I have a 2700x X470 built last week. Today (4/10/2019), a ‘quality’ update corrupted my hard drive, ruined my NIC driver(s), and bunged the indexing/search functions (no more windows key + type). It did manage to reinstall candy crush. Go Go Update Gadget.
I love Linux, but it still isn’t ready for my workflow (and dual NVidia GPUs on an X470 platform driving multiple monitors each). So I’m reinstalling, and asked the nice person at Microsoft how to end updates for good.
Here’s what he said:
Open run box > Type regedit > HKEY_LOCAL_MACHINE > SOFTWARE >Policies >Microsoft>Windows > Right click > New > Key> Set name WindowsUpdate ( If it is not there)
Right click WindowsUpdate > click New > Key> set name as AU.
Click on AU key > right click on right empty page > click New > click D-Word (32bit) > name it as NoAutoUpdate.
Click on NoAutoUpdate> setvalue data to 1 to turn off automatic updates (0 is for enable automatic updates).
**Note. You can still use the Windows Updater. Under ‘Windows Update’ a notice will appear that “*Some settings are managed by your organization”. The ‘Check for Updates’ button is still functional and you can manually update whenever you choose to do so.
You can really tell it is the day after around here.
This is a bad idea for all the usual reasons.
I can feel the security patches not being applied already…
I read on Reddit a while back that MS was planning to allow home users to disable updates, didn’t know this past update was the one that would allow it.
Updates are a good thing.

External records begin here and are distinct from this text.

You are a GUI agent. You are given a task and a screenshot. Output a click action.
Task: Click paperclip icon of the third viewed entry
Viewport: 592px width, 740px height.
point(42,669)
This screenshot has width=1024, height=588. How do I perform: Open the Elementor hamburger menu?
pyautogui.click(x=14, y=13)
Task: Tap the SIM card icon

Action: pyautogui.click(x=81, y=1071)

Controlling what updates and when those updates are installed is another discussion.
That thing we use to have ?
Let me admonish the idea that completely locking out updates is a bad idea
I like the chromeos way of doing updates.

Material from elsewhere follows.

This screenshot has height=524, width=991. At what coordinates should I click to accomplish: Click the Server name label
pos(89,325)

There are controls in Windows 10.
Never experienced it. Is it anything the way Chrome does it?
Not for home users and the fact they are bundling far to much stuff together.
PowerShell isn’t on Windows 10 Home?
And if your response is that normal users can’t be bothered with PowerShell, I’d argue normal users wouldn’t know how to disable or stop updates anyway.
Instead of using registry keys you might forget you should use shutup10 so you can have a handy switch to reenable updates quickly and easily.
Running WSUS and making your updates available offline then installing to your target machine would be a more ideal approach, or even just setting your updates to deferred and changing channels to non targeted would probably do wonders for you.
Finally, topics like these are always dangerous and no one should be doing this.
Normal user is not gonna use powershell… I have never met one.
I completely agree with not having them mucking with the registry either.
I’ve never met a normal user disable updates. Or control them.
I see the temptation when updates start borking their pcs.
I know back in the day if you were running a professional or enterprise version of windows10,
you were able to edit a group policy that would give you back the same control,
on updates that you have on windows 8.1 and 7.
I don’t think that it would really be a bad idea to give users more control on updates.
I think that one of the main complaints about windows10 are actually the auto updates,
that kick in at any given time.
I would rather have the choice to download and install updates manually,
at a moment that fits me.
So i still like the old ways of doing updates better, just receive a notification that updates are available for download.
I personally don’t like the aggressive way that Microsoft is using to push their agenda.
Yeah, that shit is all disabled from the user’s view in our setup. They have no control over it
Also, if you have time to screen for security patches and manually install them, eff you haha
If you really have a problem with updates image your computer nightly or something
I have manual control over updates.
As I remember, its a mix of group policy and settings under updates.
New features updates are delayed 0,5 or 1 year. So its really only security updates i get. And it tells me when they are avaliable for download. Then when I finish what I’m doing, I go to updates, download and install them. Add a reboot for good measure and voila. One freshly security patched w10, with none of ms new features I dont want or need anyway.
It’s a w10 pro license I have, I’m not sure the same can be done on a home version.
But disabling updates completely is a bad idea. You’re gonna have a bad time, mkay.
And no goddamn candy crush
Another way to to controll updates is to tell Windows not to download on metered connections. Tell it it’s a metered connection. And voiala. It will wait till you tell it to download an update. Or that’s what Insider Preview used to do. Which if I remember correctly is a Pro version.